## DATA SUPPLIED

◆ ◆ ◆ ◆

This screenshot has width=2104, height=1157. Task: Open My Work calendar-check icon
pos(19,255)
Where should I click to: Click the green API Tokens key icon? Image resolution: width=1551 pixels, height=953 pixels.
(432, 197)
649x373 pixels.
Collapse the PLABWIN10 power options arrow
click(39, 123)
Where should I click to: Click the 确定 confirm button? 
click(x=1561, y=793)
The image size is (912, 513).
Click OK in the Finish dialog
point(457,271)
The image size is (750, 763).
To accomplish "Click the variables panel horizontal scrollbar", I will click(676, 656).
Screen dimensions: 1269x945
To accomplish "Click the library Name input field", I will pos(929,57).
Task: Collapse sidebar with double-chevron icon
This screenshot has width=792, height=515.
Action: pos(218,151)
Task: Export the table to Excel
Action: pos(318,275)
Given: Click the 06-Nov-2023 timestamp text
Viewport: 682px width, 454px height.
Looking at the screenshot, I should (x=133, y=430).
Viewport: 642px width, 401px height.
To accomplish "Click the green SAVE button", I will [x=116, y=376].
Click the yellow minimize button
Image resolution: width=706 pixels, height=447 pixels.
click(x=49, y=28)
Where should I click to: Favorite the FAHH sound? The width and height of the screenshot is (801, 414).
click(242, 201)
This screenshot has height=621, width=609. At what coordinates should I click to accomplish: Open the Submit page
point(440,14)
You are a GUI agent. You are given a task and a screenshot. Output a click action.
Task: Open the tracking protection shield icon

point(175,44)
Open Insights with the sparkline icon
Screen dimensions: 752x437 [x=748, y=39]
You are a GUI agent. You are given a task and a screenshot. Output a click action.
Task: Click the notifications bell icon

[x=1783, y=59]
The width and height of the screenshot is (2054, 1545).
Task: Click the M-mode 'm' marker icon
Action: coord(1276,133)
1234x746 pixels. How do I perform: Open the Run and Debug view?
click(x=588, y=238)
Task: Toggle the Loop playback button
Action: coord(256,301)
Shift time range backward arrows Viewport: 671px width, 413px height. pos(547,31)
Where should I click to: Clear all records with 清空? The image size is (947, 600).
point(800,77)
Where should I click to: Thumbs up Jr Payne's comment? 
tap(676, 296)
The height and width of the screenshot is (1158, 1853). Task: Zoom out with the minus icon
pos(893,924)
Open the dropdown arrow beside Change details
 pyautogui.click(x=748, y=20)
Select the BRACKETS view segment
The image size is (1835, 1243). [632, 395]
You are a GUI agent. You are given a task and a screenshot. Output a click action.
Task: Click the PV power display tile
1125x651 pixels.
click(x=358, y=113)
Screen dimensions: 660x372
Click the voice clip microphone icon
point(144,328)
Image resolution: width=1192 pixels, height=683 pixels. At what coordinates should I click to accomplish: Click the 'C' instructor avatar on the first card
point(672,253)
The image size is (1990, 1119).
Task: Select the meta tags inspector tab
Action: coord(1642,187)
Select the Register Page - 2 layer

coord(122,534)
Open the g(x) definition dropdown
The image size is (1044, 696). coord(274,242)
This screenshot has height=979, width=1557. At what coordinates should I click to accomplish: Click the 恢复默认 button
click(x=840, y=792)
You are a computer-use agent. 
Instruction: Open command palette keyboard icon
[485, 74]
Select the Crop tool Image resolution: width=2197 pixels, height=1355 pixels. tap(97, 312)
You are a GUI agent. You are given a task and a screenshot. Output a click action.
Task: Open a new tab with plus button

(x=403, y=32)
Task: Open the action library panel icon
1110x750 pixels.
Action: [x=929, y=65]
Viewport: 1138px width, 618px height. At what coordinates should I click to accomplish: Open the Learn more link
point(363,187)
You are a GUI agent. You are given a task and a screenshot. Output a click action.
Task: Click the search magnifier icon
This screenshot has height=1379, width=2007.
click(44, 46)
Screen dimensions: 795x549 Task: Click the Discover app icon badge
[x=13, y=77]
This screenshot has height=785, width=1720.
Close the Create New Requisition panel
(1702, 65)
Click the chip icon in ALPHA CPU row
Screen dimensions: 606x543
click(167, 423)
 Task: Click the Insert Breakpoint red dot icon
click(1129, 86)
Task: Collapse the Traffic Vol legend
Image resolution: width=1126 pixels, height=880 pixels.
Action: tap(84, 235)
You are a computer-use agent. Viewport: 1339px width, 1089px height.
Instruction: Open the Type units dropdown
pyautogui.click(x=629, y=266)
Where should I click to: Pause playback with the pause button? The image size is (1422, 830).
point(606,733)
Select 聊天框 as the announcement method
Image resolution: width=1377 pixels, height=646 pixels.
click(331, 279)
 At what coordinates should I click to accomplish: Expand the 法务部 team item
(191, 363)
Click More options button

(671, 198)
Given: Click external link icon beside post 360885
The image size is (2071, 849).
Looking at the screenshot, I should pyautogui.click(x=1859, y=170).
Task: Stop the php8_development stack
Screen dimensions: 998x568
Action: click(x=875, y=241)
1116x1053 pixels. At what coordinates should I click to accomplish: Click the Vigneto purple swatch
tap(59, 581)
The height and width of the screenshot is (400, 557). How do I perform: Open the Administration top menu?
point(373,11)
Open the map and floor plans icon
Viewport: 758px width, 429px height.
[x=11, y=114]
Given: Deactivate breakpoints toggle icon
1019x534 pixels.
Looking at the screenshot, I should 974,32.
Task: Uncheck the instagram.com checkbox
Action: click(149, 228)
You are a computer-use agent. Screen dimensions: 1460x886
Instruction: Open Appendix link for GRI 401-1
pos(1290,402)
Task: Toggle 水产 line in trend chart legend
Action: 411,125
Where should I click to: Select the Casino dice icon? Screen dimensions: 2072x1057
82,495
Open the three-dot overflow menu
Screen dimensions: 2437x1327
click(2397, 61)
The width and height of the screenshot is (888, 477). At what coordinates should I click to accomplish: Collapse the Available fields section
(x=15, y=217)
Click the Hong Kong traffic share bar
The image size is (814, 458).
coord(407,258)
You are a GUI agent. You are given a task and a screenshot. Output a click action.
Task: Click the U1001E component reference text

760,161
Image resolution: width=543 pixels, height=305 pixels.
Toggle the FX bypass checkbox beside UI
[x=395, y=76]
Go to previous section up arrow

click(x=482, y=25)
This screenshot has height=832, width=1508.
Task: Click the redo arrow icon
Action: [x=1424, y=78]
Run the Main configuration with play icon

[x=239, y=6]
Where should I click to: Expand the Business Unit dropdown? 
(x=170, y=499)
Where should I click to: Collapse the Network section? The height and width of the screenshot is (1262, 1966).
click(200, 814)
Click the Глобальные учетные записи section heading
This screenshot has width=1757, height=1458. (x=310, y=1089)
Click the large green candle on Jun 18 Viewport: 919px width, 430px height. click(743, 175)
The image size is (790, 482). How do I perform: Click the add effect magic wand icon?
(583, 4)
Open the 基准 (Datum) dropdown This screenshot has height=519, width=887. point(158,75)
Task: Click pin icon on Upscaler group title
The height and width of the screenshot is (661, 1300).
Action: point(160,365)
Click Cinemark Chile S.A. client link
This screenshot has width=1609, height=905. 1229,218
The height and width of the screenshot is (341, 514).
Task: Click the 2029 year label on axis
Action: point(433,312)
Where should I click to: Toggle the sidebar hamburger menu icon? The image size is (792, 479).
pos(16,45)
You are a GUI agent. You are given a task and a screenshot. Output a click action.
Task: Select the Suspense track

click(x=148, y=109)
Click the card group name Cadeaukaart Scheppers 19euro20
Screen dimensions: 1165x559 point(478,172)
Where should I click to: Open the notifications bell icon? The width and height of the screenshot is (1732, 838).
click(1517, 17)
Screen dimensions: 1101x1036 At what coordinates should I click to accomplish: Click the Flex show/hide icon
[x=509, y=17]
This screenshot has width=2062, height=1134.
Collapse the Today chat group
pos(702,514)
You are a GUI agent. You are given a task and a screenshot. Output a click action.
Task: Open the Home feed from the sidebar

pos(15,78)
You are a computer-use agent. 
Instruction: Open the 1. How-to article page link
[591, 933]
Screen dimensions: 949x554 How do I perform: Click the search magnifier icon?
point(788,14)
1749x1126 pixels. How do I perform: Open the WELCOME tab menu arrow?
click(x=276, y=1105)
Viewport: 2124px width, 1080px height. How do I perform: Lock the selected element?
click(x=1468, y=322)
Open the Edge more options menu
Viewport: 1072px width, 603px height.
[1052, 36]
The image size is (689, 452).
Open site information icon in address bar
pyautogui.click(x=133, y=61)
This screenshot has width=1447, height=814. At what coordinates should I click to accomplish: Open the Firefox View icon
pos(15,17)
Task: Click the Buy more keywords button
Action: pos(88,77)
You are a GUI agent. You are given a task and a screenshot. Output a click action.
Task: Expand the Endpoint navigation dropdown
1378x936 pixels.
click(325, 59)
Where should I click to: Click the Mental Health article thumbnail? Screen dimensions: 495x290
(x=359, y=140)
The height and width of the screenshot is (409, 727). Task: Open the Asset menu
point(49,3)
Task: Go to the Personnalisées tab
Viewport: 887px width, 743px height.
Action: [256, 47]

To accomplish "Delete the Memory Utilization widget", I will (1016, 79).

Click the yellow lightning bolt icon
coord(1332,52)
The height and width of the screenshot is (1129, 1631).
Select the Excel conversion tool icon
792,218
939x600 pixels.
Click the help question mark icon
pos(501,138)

◆ ◆ ◆ ◆

## TASK OBJECTIVE
Once the line containing "The image size is (912, 513)." has been set down, nothing more is wanted; set down each line of the listing above up to it exactly, starting with the first.

## ANSWER SECTION
This screenshot has width=2104, height=1157. Task: Open My Work calendar-check icon
pos(19,255)
Where should I click to: Click the green API Tokens key icon? Image resolution: width=1551 pixels, height=953 pixels.
(432, 197)
649x373 pixels.
Collapse the PLABWIN10 power options arrow
click(39, 123)
Where should I click to: Click the 确定 confirm button? 
click(x=1561, y=793)
The image size is (912, 513).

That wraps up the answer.